Personal information
- Born: 7 February 1968 (age 58)
- Original team: Trafalgar
- Height: 194 cm (6 ft 4 in)
- Weight: 94 kg (207 lb)

Playing career^{1}
- Years: Club / Games (Goals)
- 1988–1994: Richmond / 110 (19)
- 1995–1999: Port Adelaide (SANFL) / 091
- ^{1} Playing statistics correct to the end of 1999.

Career highlights
- Port Adelaide premierships (1995, 1996, 1998, 1999);

= Brian Leys =

Australian rules footballer

Brian Leys (born 7 February 1968) is a former Australian rules footballer who played with Richmond in the Australian Football League (AFL) and Port Adelaide in the South Australian National Football League (SANFL).

Leys, a defender from Trafalgar, played seven seasons for Richmond, from 1988 to 1994. He spent the next stage of his career in South Australia, playing with SANFL club Port Adelaide, mainly as a centre half back. In his five seasons at Port Adelaide he was member of four premiership teams, in 1995, 1996, 1998 and 1999.

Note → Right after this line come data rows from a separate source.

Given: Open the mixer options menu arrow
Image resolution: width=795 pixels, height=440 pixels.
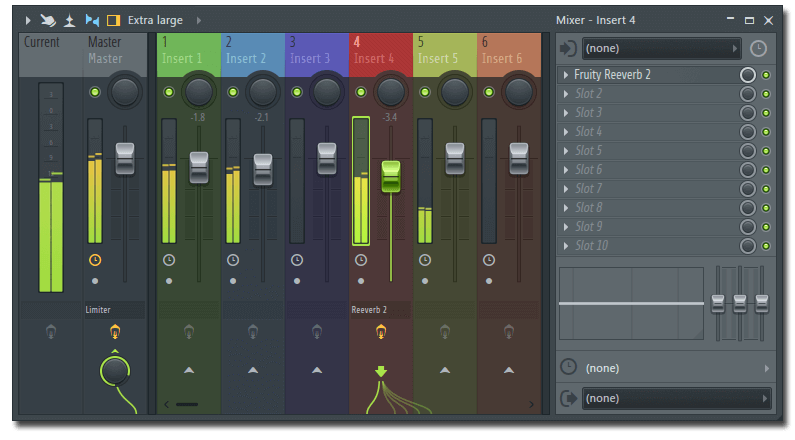Looking at the screenshot, I should (x=27, y=20).
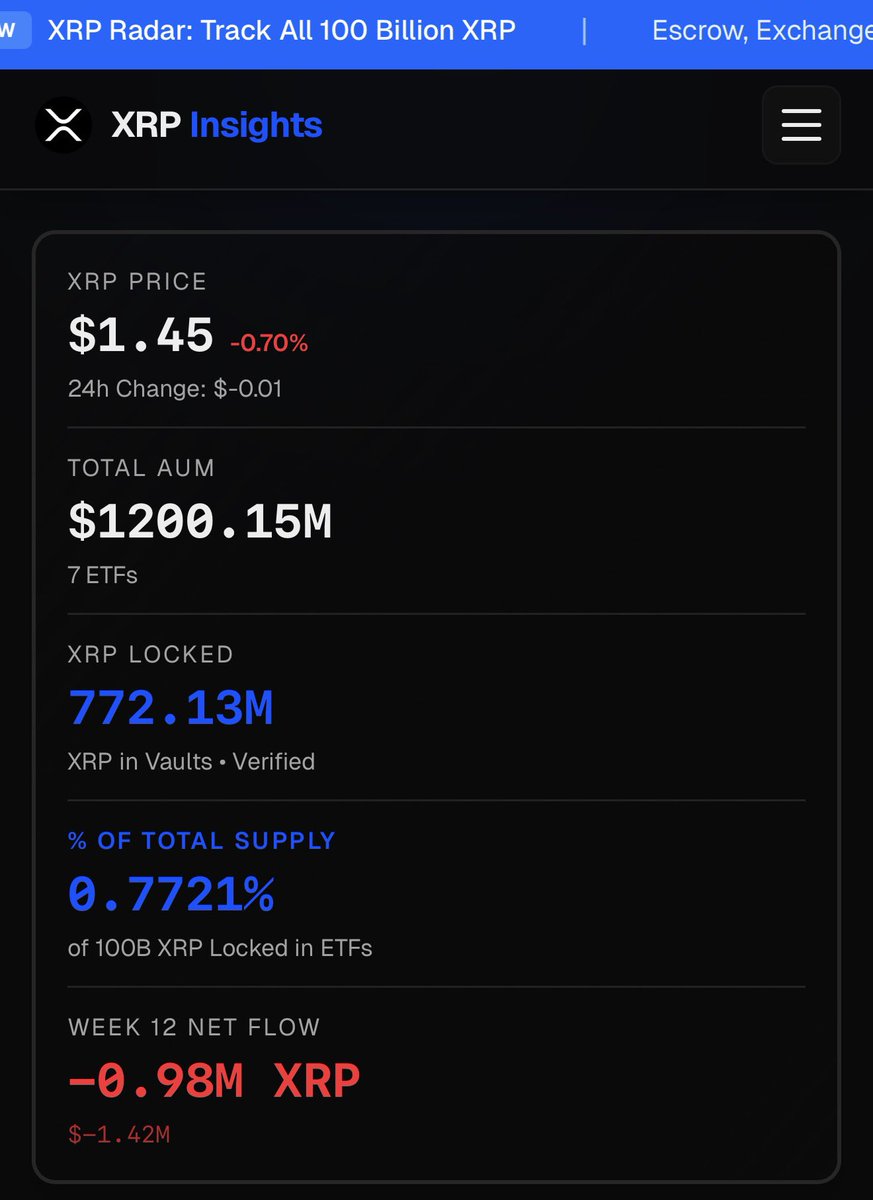
Task: Click the XRP PRICE section label
Action: 137,281
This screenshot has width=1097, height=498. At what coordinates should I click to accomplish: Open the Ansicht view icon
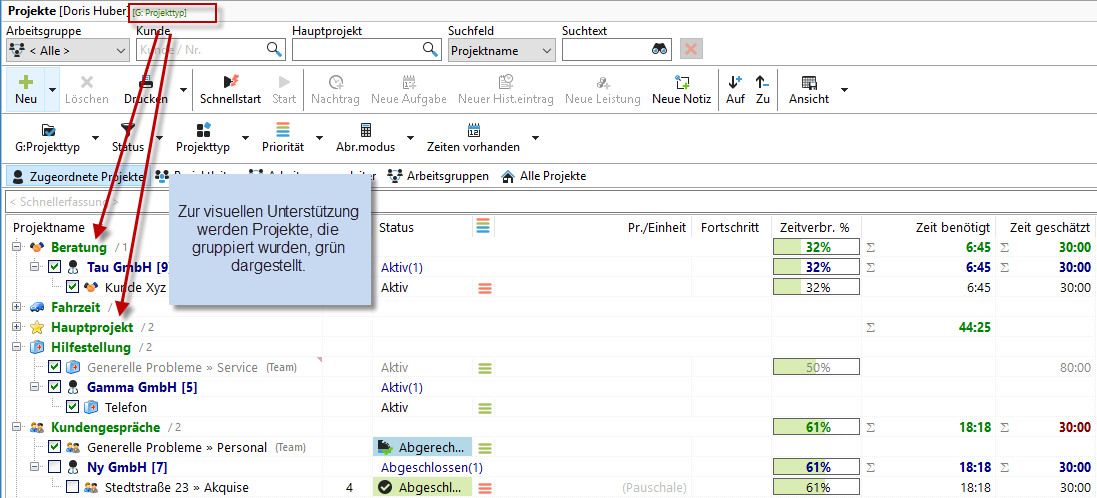(808, 83)
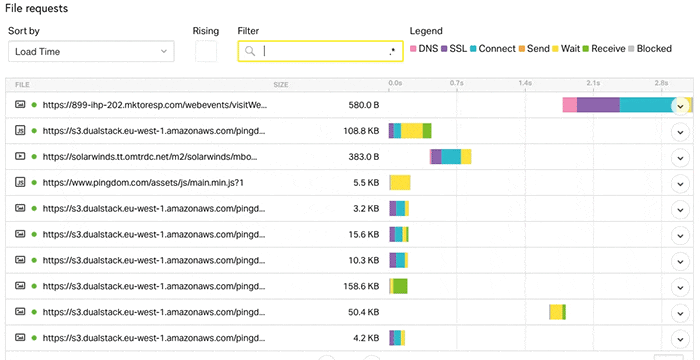Click the search magnifier icon in Filter box
Image resolution: width=700 pixels, height=360 pixels.
tap(250, 51)
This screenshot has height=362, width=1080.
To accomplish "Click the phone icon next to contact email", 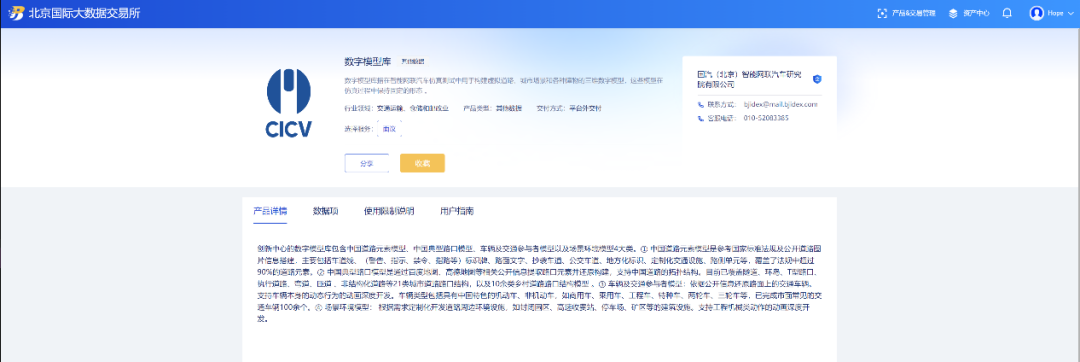I will [701, 105].
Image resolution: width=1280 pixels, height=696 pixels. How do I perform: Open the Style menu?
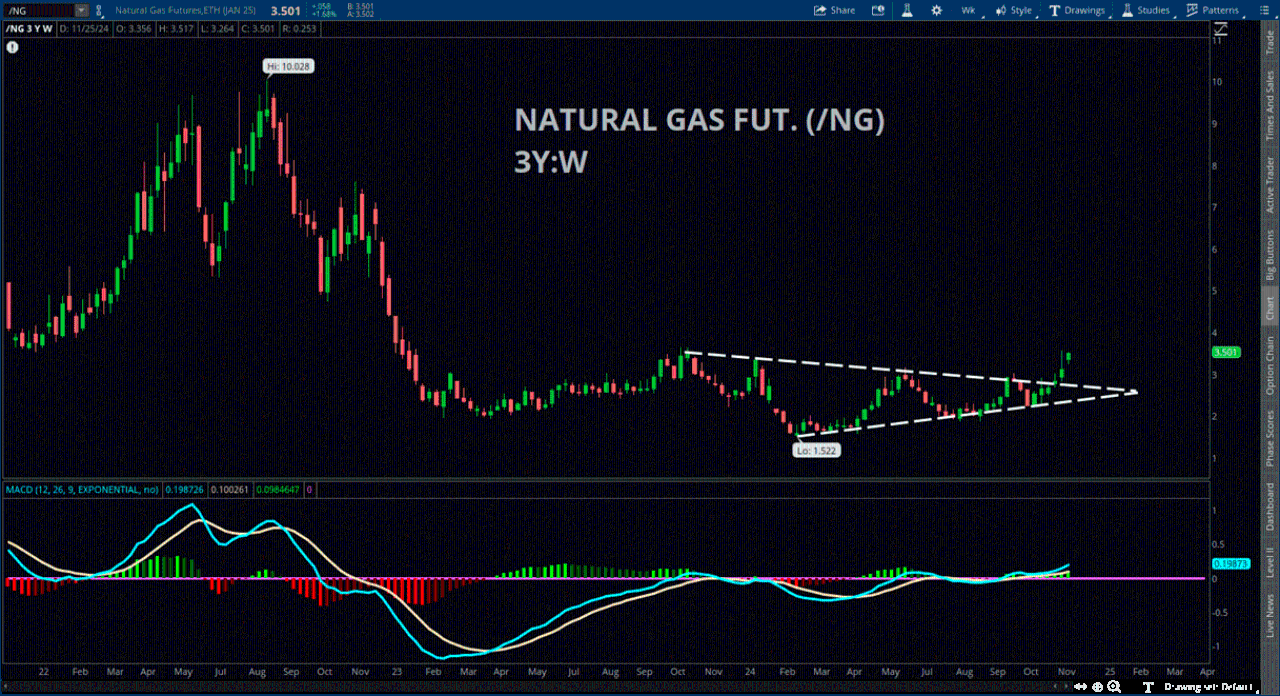[1013, 10]

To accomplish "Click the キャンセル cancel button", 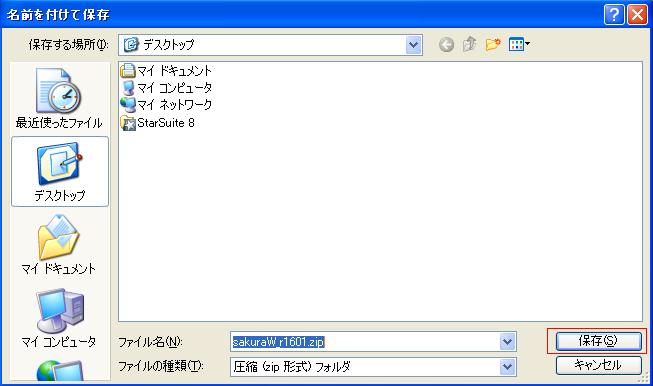I will click(x=598, y=365).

In November 2009, Leys was appointed Chief Executive of the Perth Football Club. Leys returned to Port Adelaide in 2012, as general manager. He resigned from his role in May 2013, for family reasons. In 2016 he returned to coaching as the coach of the Glenunga Rams Football Club, a Adelaide Football League team. In his second season coaching the Rams he steered them to a premiership.